La Reine d’un Royaume qui ne ſe trouve point ſur la Carte, eſtant veuve d’un Roy qu’elle avoit tendrement aimé, vivoit dans une douleur proportionnée à l’amour qu’elle avoit eu ; une fille, unique fruit de leur mariage, luy donnoit une ſorte d’occupation capable de diſſiper les chagrins, mais Florinde (c’eſtoit le nom de cette fille) luy en devoit cauſer à ſon tour.

Un jour que toutes les femmes de la Reine eſtoient dans ſa chambre avec la Princeſſe, il parut un petit Char d’yvoire traiſné par ſix papillons, dont les aiſles étoient peintes de mille couleurs, une perſonne dont la taille répondoit à l’equipage, & qu’on ſoupçonna eſtre une Fée, aprés avoir fait pluſieurs tours avec le Char, jetta ce Billet.

Florinde eſt née avec beaucoup d’appas,
Mais ſon malheur doit eſtre extrême.
S’il faut qu’un jour elle aime
L’Amant qu’elle ne verra pas.

La Fée diſparut, & laiſſa une grande ſurpriſe dans les eſprits ; la Reine en fut plus emuë que raiſonnablement elle ne le devoit eſtre ; la bizarerie, & meſme l’impoſſibilité apparente de ce malheur ne la raſſuroit point contre les caprices de l’amour, & ceux du deſtin joints enſemble, elle ſongea à les prevenir, & elle n’attendit pas que Florinde eût atteint l’âge d’aimer pour luy faire connoiſtre tous ceux qui pouvoient pretendre à l’épouſer. Entre les Princes ſes voiſins, il y en avoit un caché aux yeux du monde, mais le portrait de Florinde ne laiſſa pas d’aller juſqu’à luy par le moyen deſ Fées, à qui rien n’eſtoit impoſſible ; le Roy ſon pere eſtant veuf d’une femme qui luy avoit fait ſouffrir toutes les horreurs de la jalouſie, en épouſa une ſeconde peu propre à en inſpirer, mais née pour en prendre. Elle porta ſi loin les caprices de ſa paſſion, que le Prince connut qu’il n’avoit fait que changer de peine, & qu’il douta lequel de ſes maux eſtoit le plus grand ; dans cette incertitude il conclut que le mariage eſtoit un lien affreux, & il réſolut de tenir loin du commerce de toutes les femmes, un fils unique qu’il avoit : il le fit élever dans un magnifique Chaſteau, & le livra à tous les divertiſſemens de ſon âge. On luy apprit toutes les ſciences qui ne pouvoient l’inſtruire de ce qu’on luy vouloit cacher ; enfin on luy prodigua tous les amuſemens, hors le ſeul pour qui il eſtoit né, mais l’amour ne laiſſe rien échaper.

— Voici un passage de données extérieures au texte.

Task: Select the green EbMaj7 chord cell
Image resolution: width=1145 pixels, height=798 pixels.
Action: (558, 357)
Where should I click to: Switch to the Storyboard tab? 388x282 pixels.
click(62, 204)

Ce Prince qui trouva le portrait de Florinde ſous ſes pas, le regarda d’abord avec ſurpriſe. L’admiration ſuivit de prés, accompagnée d’un trouble inconnu à un jeune homme, accouſtumé à des exercices, & à des reflexions, qui n’avoient rien de commun avec ces ſentimens.

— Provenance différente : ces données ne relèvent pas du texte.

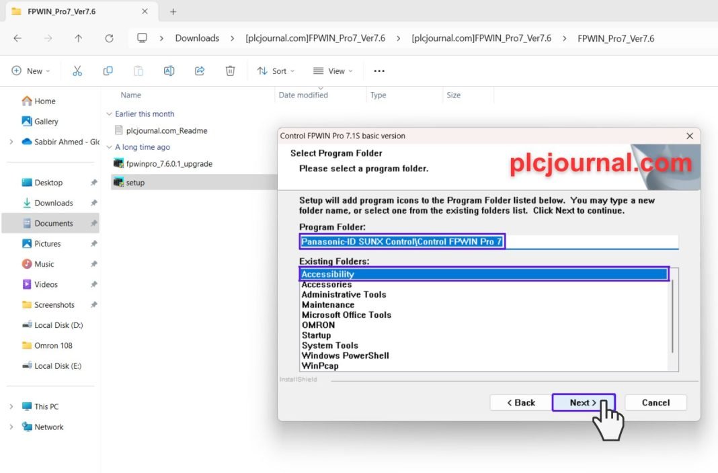
Task: Select Downloads in the address breadcrumb
Action: tap(197, 38)
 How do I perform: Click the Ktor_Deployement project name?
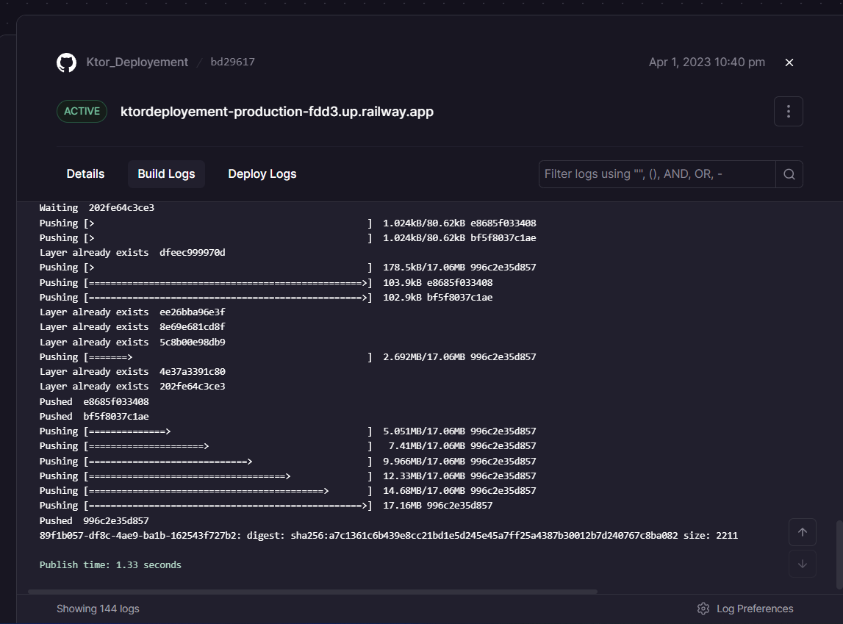click(x=137, y=62)
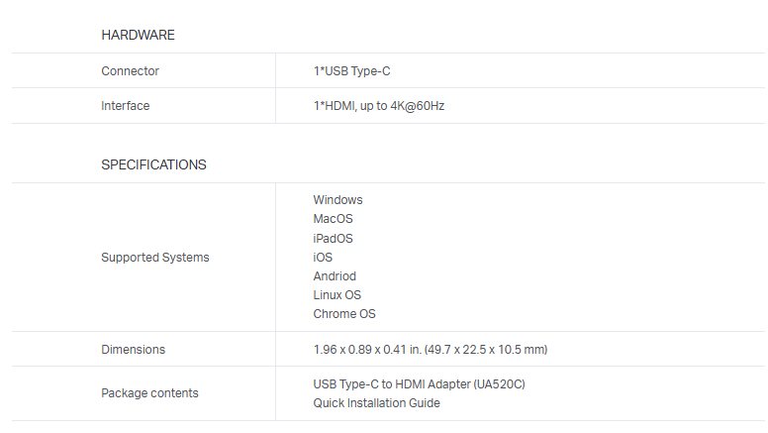Click the 49.7 x 22.5 x 10.5 mm measurement
Image resolution: width=768 pixels, height=433 pixels.
click(x=491, y=350)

Son premier deſir fut de voir l’original de ce portrait : c’eſtoit un viſage plus delicat que ceux qu’il avoit vûs juſques-là, & ſoit l’inſtinct d’un myſtere naturel à l’amour, ſoit qu’il jugeaſt qu’on luy cachoit quelque choſe, il ne communiqua à perſonne le deſſein qu’il avoit de quitter un lieu qui luy avoit toûjours paru agreable, mais qu’il commença de regarder comme ſa priſon dés qu’il en voulut ſortir.

Il ſçut ſe dérober à ſes ſurveillans, & il ſe mit en chemin ſans ſçavoir où il alloit ; à peine avoit-il fait quelques pas qu’il rencontra la Fée dont nous avons déja parlé : Où vas tu, Prince malheureux, luy dit-elle ? tu cours à toutes les infortunes qu’on t’a voulu faire éviter, mais tu ne peu échaper à ta deſtinée.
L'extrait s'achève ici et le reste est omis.